GIVEN RECORDS -
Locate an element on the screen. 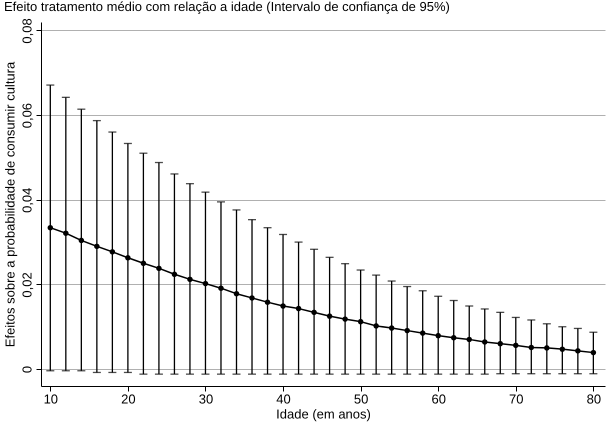 The image size is (613, 425). y-tick-label: 0 is located at coordinates (27, 370).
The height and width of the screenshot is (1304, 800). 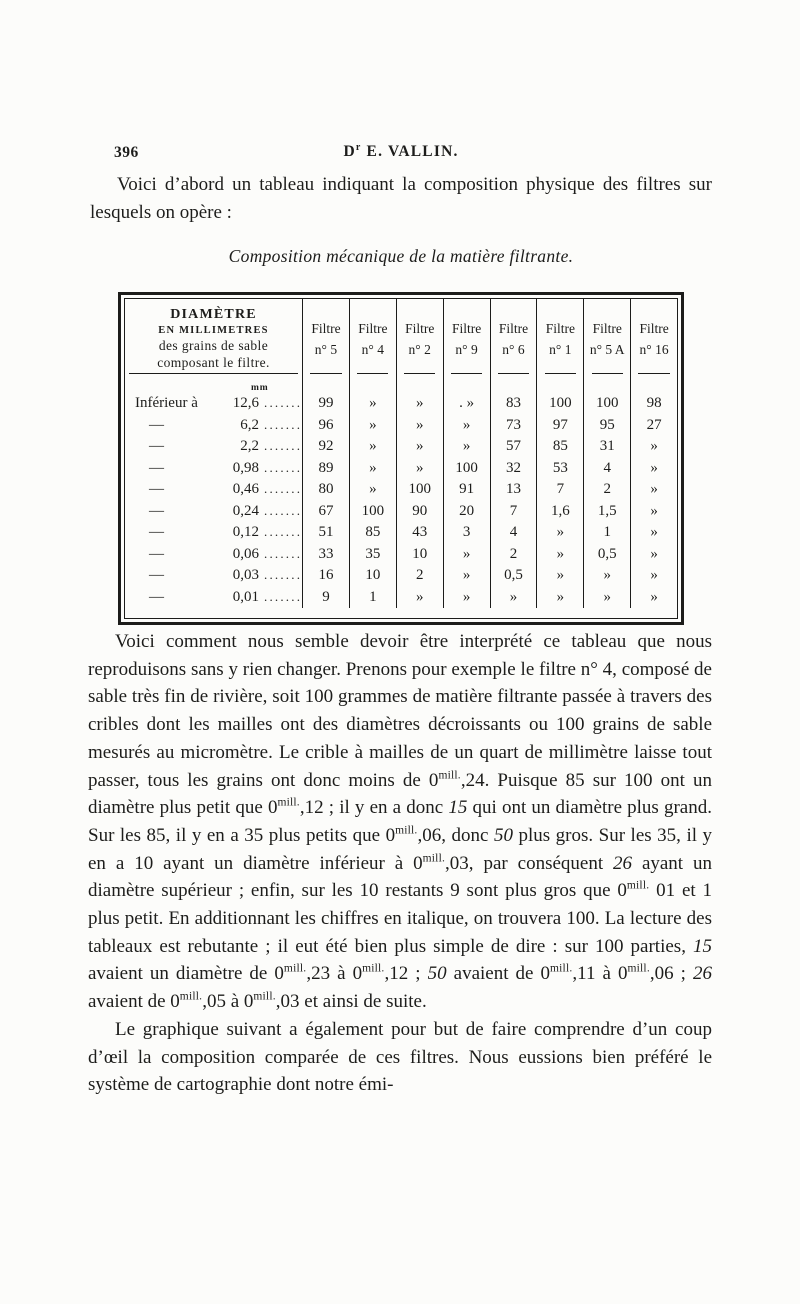 What do you see at coordinates (607, 425) in the screenshot?
I see `value-cell: 95` at bounding box center [607, 425].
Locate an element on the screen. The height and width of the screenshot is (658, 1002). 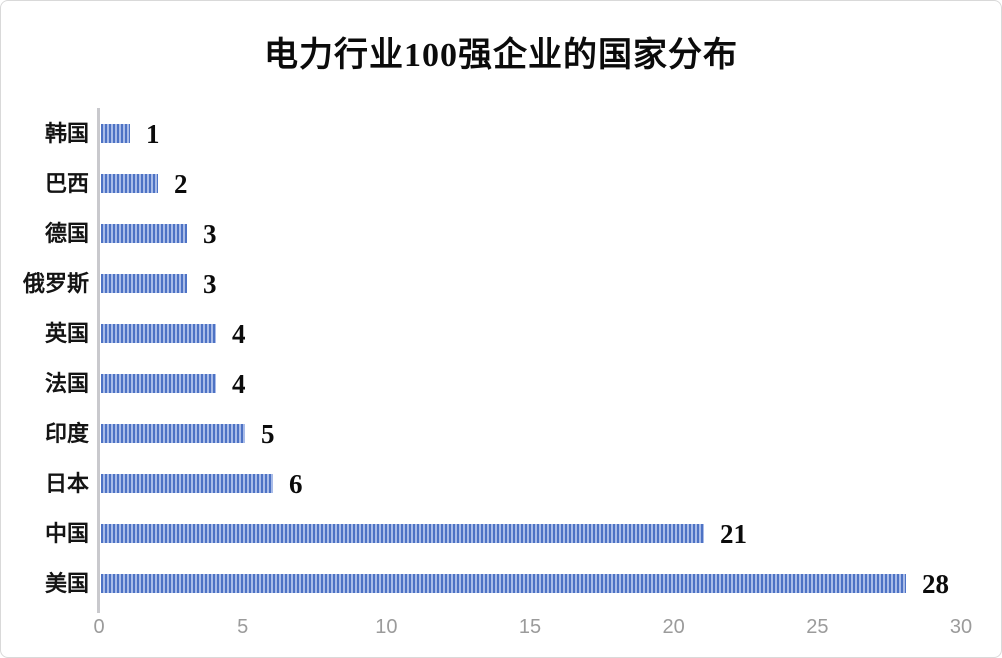
category-label: 中国 is located at coordinates (66, 534).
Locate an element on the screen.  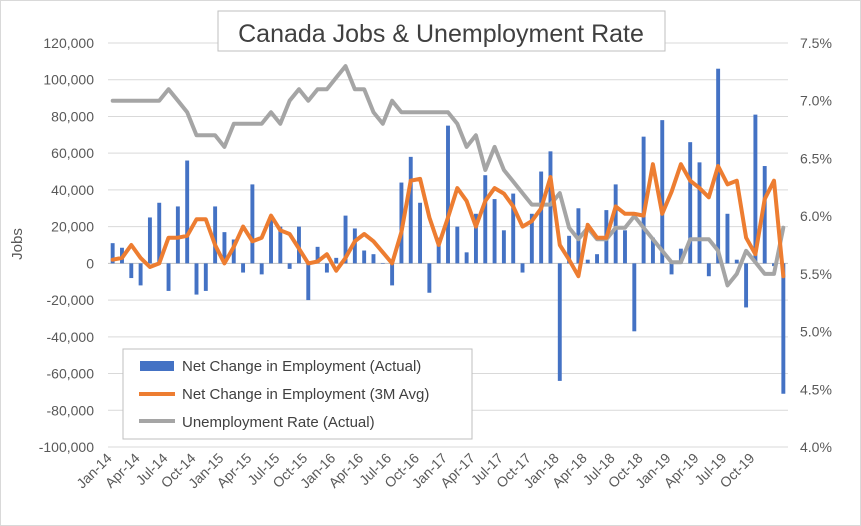
legend-label-bars: Net Change in Employment (Actual) is located at coordinates (302, 366).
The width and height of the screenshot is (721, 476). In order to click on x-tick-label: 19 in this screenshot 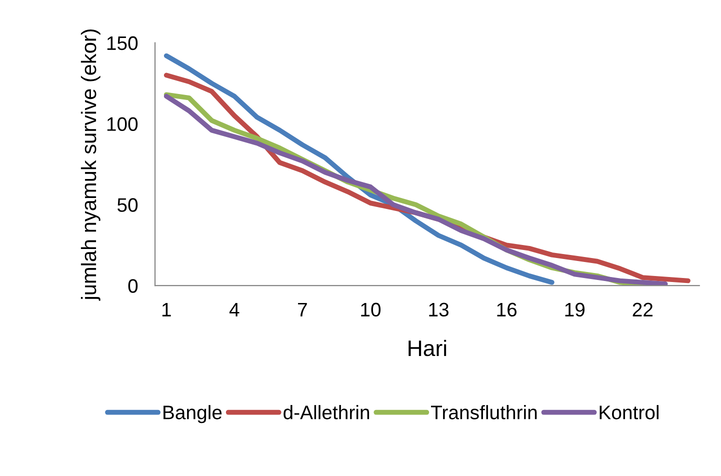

WHAT YOU SHOULD DO - In the records, from the line containing "Locate an element on the screen. The" through the line containing "legend-label-bars: Net Change", change "height and width" to "size" and keep everything else the same. Leave out the pictures.

FINAL ANSWER -
Locate an element on the screen. The size of the screenshot is (658, 1002). 
category-label: 中国 is located at coordinates (66, 534).
Locate an element on the screen.  
legend-label-bars: Net Change in Employment (Actual) is located at coordinates (302, 366).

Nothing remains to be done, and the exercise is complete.